When Dubi described him, I knew for sure it was Grisha Curtis.

“I said, I just sent novels to Olga, and he asked which ones and who bought them, and he was very nice and made like he knew Olga and her friends, so I told him. I said Tolya Sverdloff ordered them, or perhaps it was his daughter, and that a friend had delivered them, and he said, oh, Mr Sverdloff must be a nice man, and I said yes, and he asked for different books so he would not give to Olga the same books. He used his credit card.”
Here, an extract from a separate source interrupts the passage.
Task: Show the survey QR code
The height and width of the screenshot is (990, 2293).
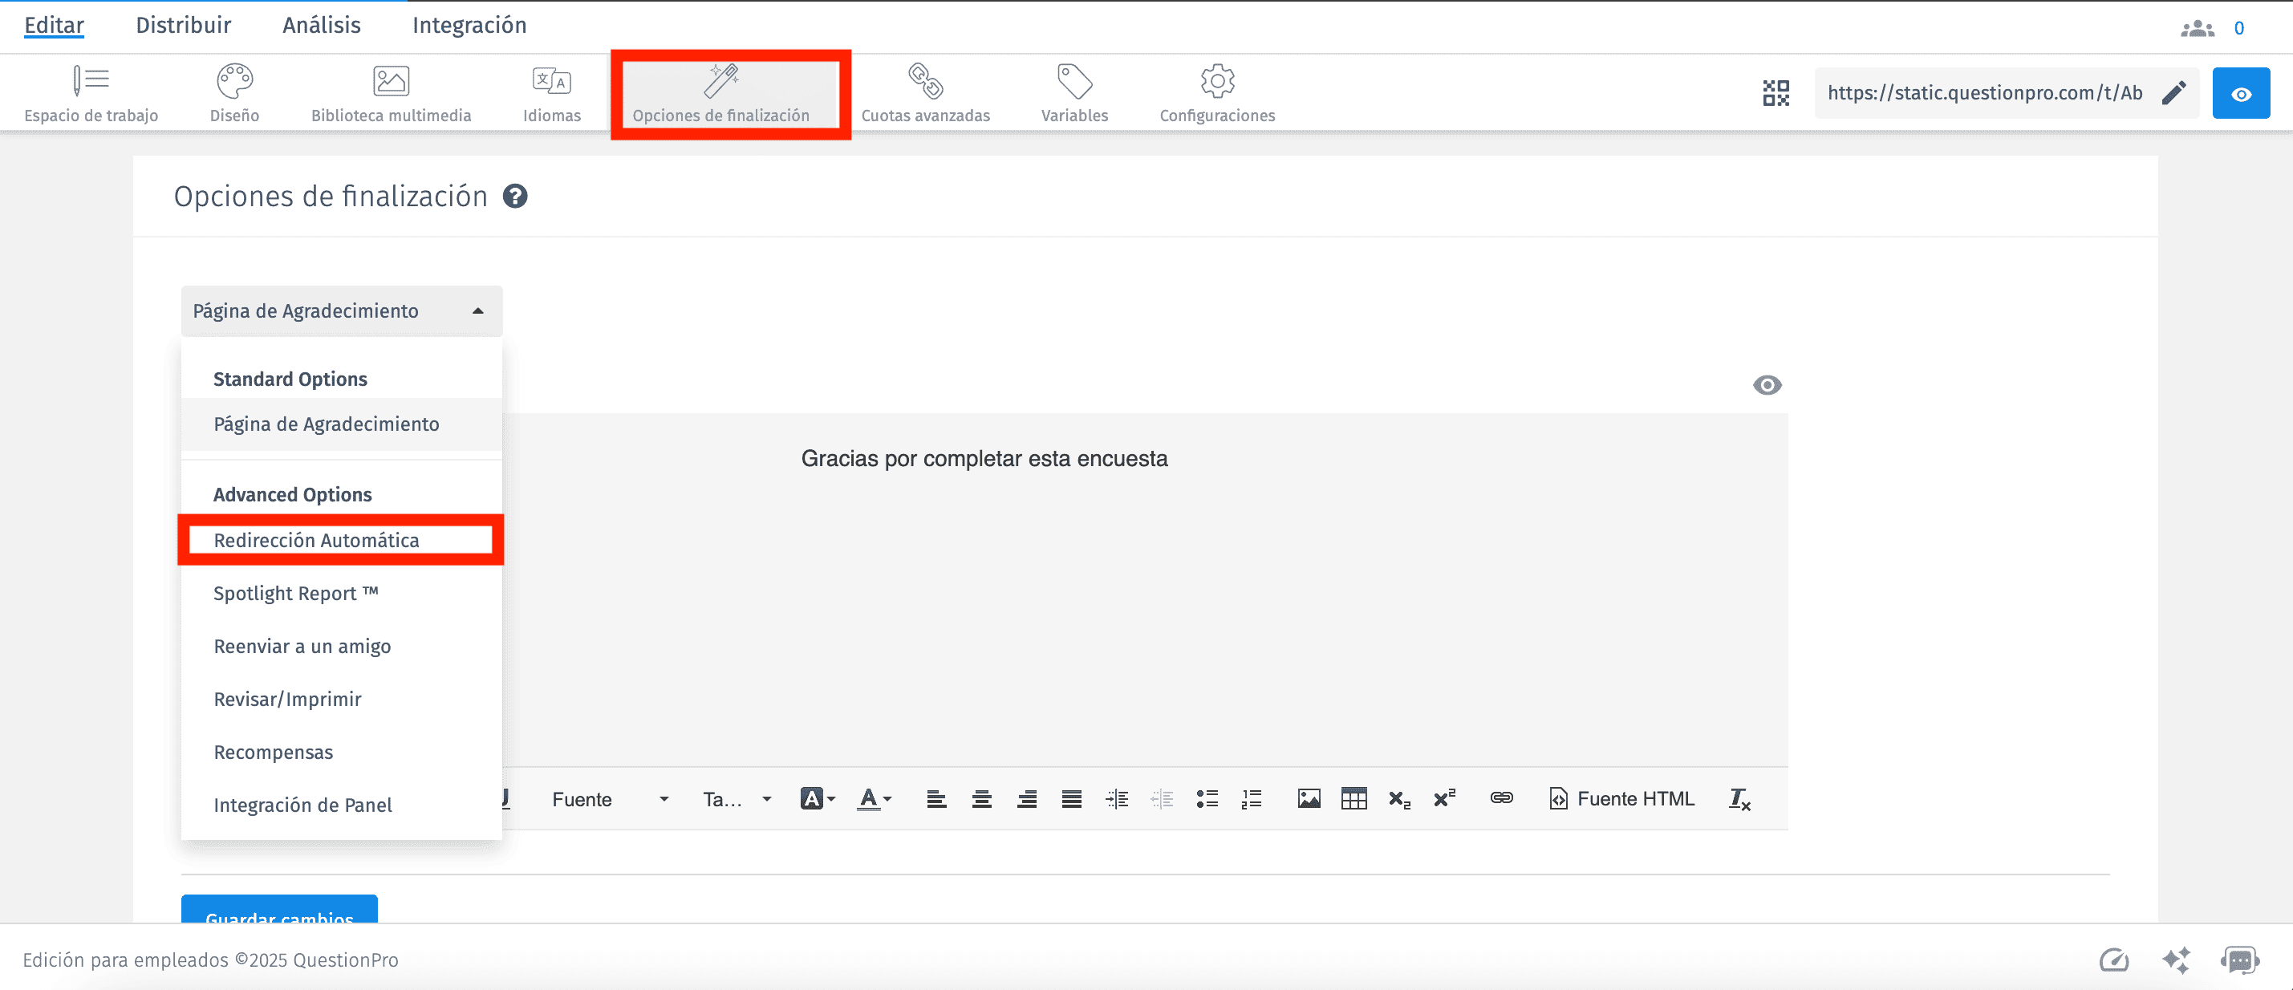Action: (x=1776, y=93)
Grisha had used his own card. Like I thought, he was a novice, a zealot with an obsession, not a pro. But somebody else had been involved, somebody who did his dirty work on Masha, I was guessing, but I didn’t think it was Grisha, not that first killing. It was the work of a professional thug.

“Artie?”

“Yes?”

“He came back.”

“What?”

“He came back. He bought history books,” said Dubi, “the kind Olga never read, including Solzynitsin’s most recent essays, the attacks on the West, the Russian nationlist crap. Nobody reads this shit,” added Dubi succinctly.

“What dates?”

“He came back on July 7, end of the day, he buys this stuff and also some photographic materials, brushes to clean old-fashioned lenses, this sort of thing, I don’t ask why.”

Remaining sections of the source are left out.